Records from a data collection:
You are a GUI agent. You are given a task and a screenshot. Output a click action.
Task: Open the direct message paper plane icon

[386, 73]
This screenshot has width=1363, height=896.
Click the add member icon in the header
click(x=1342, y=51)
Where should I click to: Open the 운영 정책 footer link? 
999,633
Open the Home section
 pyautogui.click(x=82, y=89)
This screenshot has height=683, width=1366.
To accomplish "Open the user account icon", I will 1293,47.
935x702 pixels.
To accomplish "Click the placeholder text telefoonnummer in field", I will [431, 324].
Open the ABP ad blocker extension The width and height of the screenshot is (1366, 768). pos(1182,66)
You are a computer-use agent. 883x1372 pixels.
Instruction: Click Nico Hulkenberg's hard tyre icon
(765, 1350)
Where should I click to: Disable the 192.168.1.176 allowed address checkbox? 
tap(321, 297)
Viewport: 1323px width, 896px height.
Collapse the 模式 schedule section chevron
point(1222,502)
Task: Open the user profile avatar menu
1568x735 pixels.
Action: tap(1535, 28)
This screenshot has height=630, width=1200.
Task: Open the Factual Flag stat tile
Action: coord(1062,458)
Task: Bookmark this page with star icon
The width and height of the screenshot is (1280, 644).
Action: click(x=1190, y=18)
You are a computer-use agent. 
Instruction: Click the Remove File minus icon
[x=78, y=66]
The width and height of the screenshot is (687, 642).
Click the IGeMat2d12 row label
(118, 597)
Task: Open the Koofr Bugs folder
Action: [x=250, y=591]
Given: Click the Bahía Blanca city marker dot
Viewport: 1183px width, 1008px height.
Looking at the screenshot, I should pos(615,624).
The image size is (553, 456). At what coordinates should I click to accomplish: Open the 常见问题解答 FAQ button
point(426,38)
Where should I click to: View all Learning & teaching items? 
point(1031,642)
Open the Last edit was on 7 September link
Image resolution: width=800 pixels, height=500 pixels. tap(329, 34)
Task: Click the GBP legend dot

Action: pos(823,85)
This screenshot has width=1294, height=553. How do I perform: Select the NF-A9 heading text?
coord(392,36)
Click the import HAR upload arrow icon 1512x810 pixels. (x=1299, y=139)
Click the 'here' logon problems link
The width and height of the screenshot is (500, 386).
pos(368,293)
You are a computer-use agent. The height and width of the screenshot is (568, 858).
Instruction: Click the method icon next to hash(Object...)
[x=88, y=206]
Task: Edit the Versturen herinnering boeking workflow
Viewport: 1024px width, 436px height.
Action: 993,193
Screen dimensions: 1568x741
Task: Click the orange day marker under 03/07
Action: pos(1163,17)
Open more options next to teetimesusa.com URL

### Set task
Lay out as a numbered list everything from the line containing "Where should I click to: Open" down to the line containing "tap(321, 297)", including both of those lines. Leave out any blank lines.

### Written reply
1. Where should I click to: Open the 운영 정책 footer link? 
2. 999,633
3. Open the Home section
4.  pyautogui.click(x=82, y=89)
5. This screenshot has height=683, width=1366.
6. To accomplish "Open the user account icon", I will 1293,47.
7. 935x702 pixels.
8. To accomplish "Click the placeholder text telefoonnummer in field", I will [431, 324].
9. Open the ABP ad blocker extension The width and height of the screenshot is (1366, 768). pos(1182,66)
10. You are a computer-use agent. 883x1372 pixels.
11. Instruction: Click Nico Hulkenberg's hard tyre icon
12. (765, 1350)
13. Where should I click to: Disable the 192.168.1.176 allowed address checkbox? 
14. tap(321, 297)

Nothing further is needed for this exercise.